■ Task ■
Exactly the lines from the first line of the records to the line holding "You are a GUI" should be duplicated, and nothing more; pictures stay out.

■ Material provided ■
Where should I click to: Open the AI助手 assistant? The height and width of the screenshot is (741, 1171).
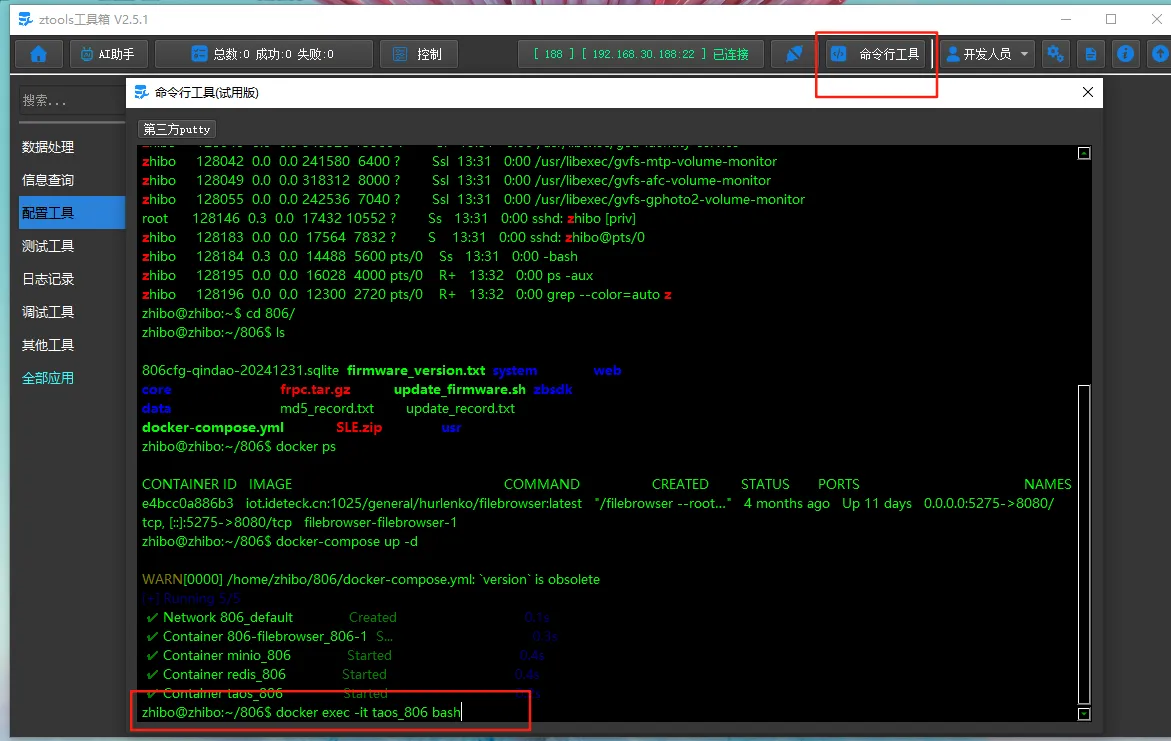coord(109,54)
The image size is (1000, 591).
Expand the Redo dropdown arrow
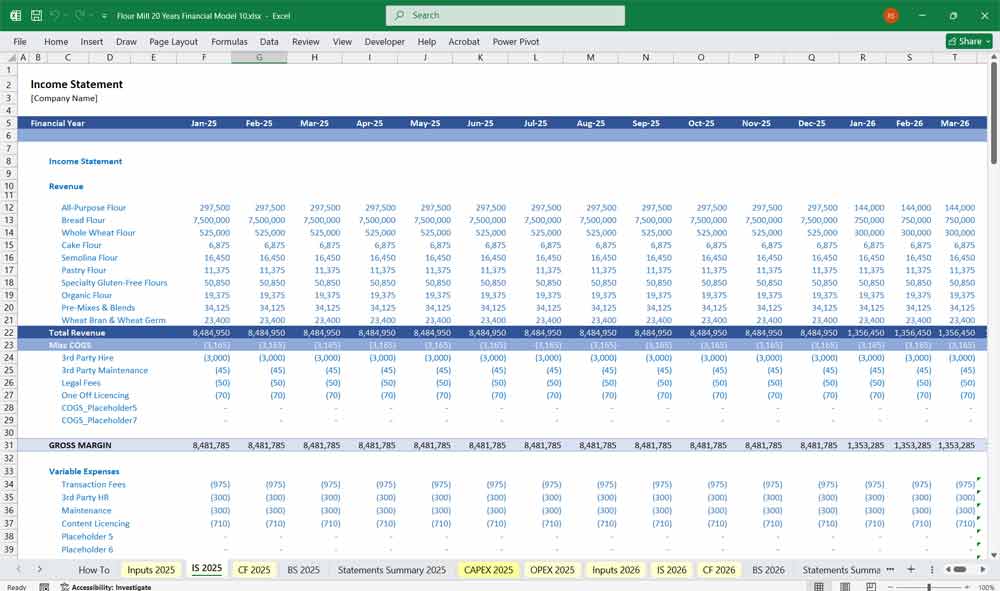pyautogui.click(x=90, y=15)
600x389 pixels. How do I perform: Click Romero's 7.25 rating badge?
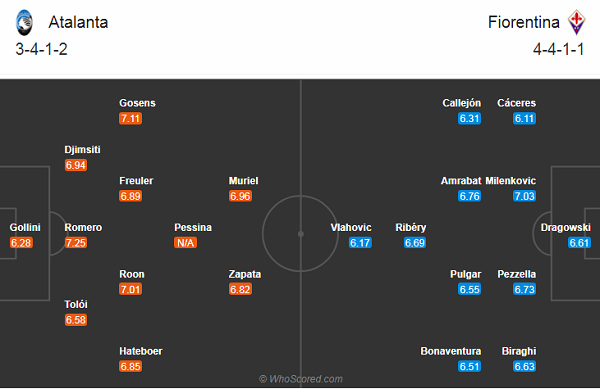pyautogui.click(x=76, y=243)
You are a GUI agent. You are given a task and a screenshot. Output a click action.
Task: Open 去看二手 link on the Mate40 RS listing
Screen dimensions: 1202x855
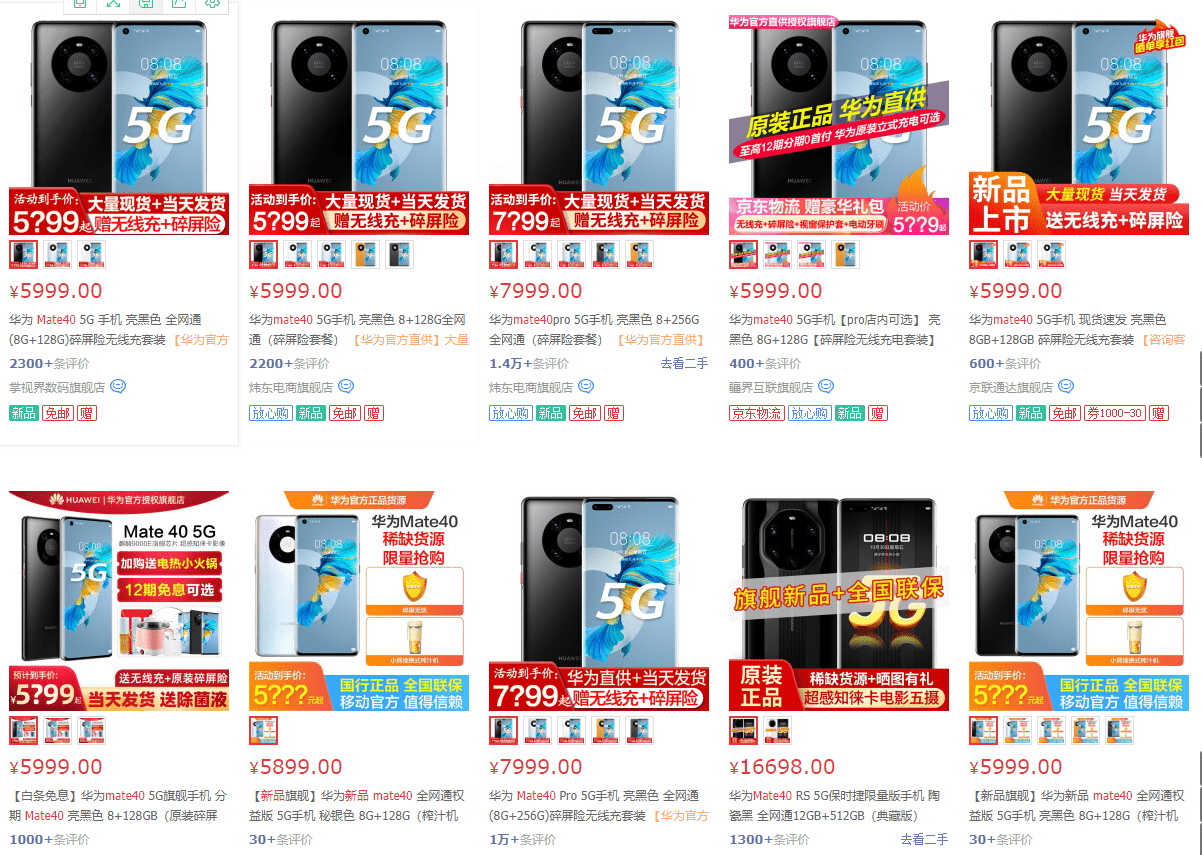[x=924, y=839]
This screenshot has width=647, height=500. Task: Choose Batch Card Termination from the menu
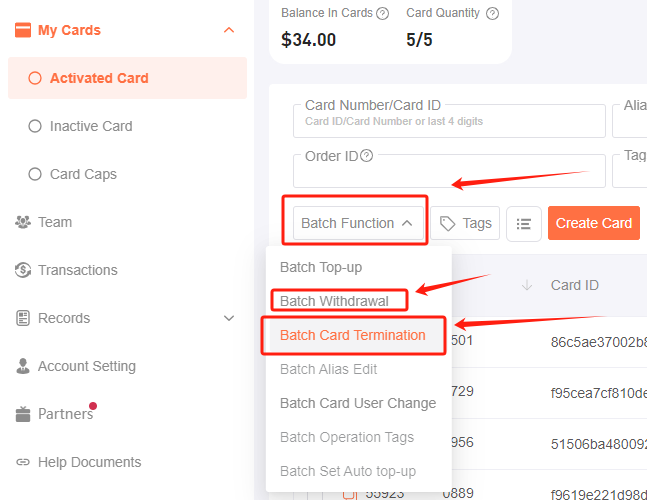(x=353, y=335)
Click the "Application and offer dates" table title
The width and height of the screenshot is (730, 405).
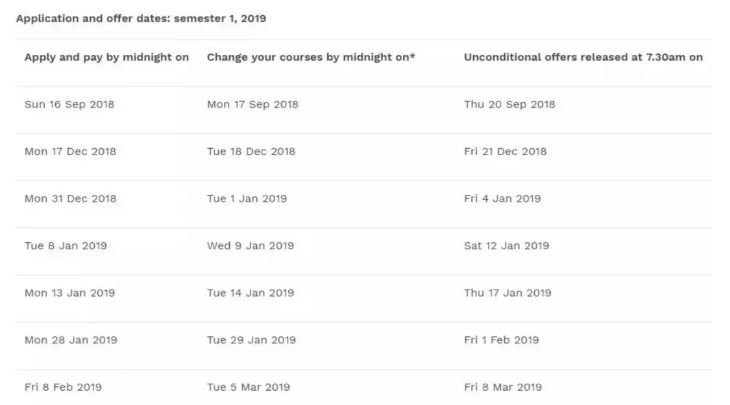tap(141, 19)
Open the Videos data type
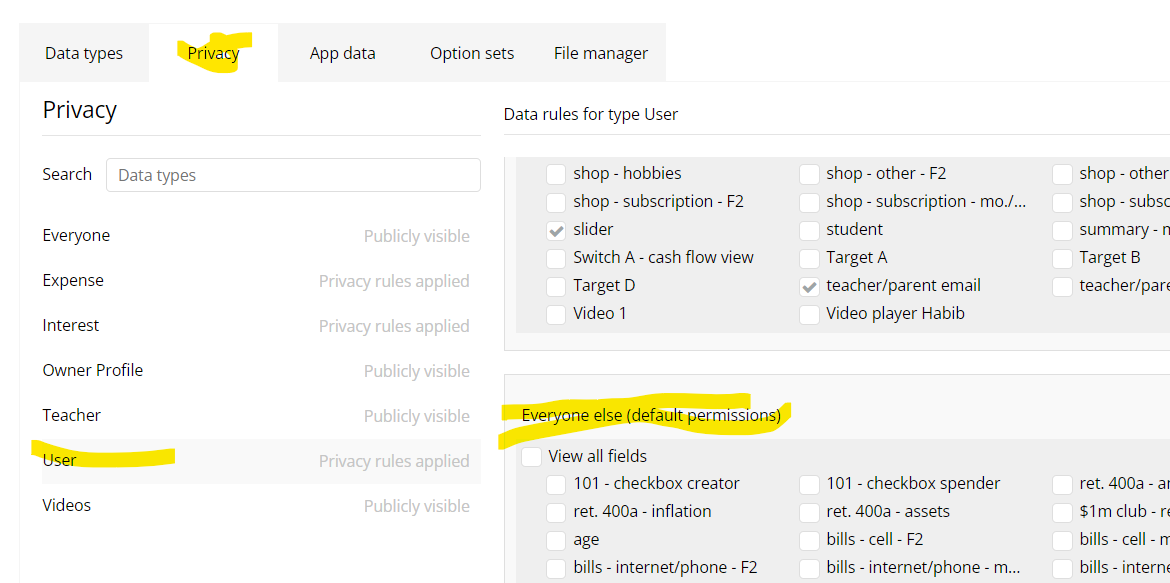The height and width of the screenshot is (583, 1170). (x=67, y=506)
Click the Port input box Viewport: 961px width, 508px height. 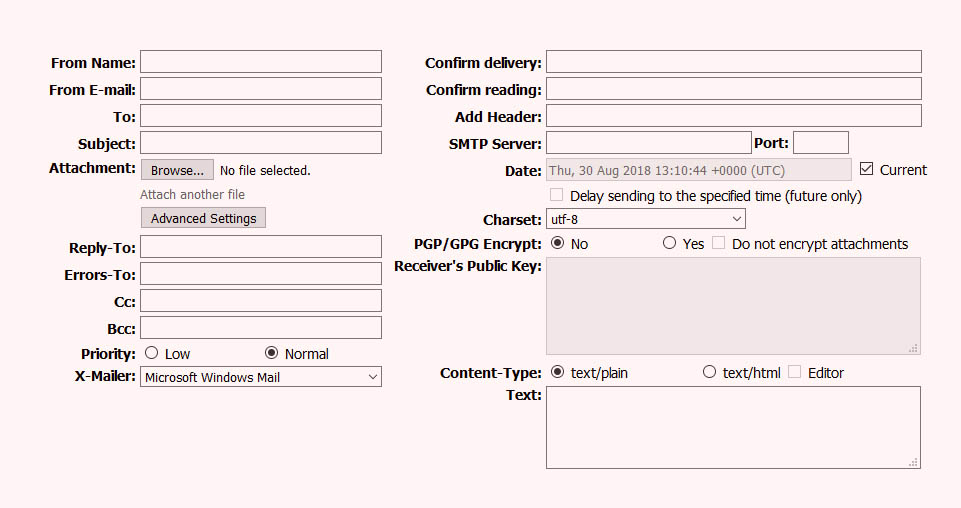tap(821, 143)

■ Task output ■
Where should I click to: Open the AI助手 assistant? The height and width of the screenshot is (741, 1171).
coord(109,54)
The image size is (1000, 591).
Expand the Redo dropdown arrow
pyautogui.click(x=90, y=15)
600x389 pixels. How do I perform: Click Romero's 7.25 rating badge?
pyautogui.click(x=76, y=243)
You are a GUI agent. You are given a task and a screenshot. Output a click action.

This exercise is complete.